To address the first objective, we will develop a new glacio-hydrological model by coupling a glacier flow model to the Dynamic fluxEs and ConnectIvity for Predictions of HydRology (DECIPHeR). Tuyuksu glacier, in the Kazakh part of the Tien Shan, will be used as a case study to evaluate the performance of the new model.  This benchmark glacier has the longest continuous measurements of surface mass balance in central Asia, extending from the 1956 to the present day. Discharge rates from the Little Almatinka River downstream of the glacier will be used to validate the simulated runoff.  Meteorological observations, retreat rates and discharge measurements downstream of the glacier will be provided by the Institute of Geography, Al-Farabi Kazakh National University, Kazakhstan.

The model will be used to simulate discharge in the Amu Darya and Syr Darya for the future using PRECIS regional climate modelling data for Central Asia provided by collaborators at Nazarbayev University, Kazakhstan. We also apply the model to other glacier fed rivers systems in Central Asia such as the Chon Kemin and Ili Rivers. The Chon Kemin is a tributary of the important Chu River which provides Kyrgyzstan’s capital Bishkek with freshwater. The Ili River which runs from north western China into Kazakhstan terminates at Lake Balkhash. This is the 15th largest lake in the world and an important resource for Kazakhstan’s water supply, including the population of the capital Almaty.
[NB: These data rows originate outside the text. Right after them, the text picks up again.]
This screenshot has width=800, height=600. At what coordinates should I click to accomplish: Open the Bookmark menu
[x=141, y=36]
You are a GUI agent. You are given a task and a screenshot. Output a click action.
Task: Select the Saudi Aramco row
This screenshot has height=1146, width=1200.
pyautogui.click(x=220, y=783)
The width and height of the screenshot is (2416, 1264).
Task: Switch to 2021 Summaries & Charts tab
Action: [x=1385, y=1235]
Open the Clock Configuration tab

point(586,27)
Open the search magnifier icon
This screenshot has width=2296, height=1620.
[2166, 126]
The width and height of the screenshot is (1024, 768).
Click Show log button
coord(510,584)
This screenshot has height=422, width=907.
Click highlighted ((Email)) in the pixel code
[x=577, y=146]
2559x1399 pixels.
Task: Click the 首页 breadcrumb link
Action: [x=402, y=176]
We use the future runoff projections to test whether there is sufficient river discharge to sustain current irrigation practices and at what point in the future adaptation measures need to be considered. This leads to the second objective which is to test adaption options to reduced runoff. Several strategies to meet the water demand deficit are explored.   These include reducing the irrigated area and increasing reservoir capacity to store rain water in the winter.  We test the impact of replacing open channel irrigation with subsurface drip fed irrigation or overhead sprinkler irrigation. Reducing the water demand by planting different crops is also tested. For example, replacing cotton, which is water intensive to grow, with crops that are important for food security such as wheat, rice and legumes.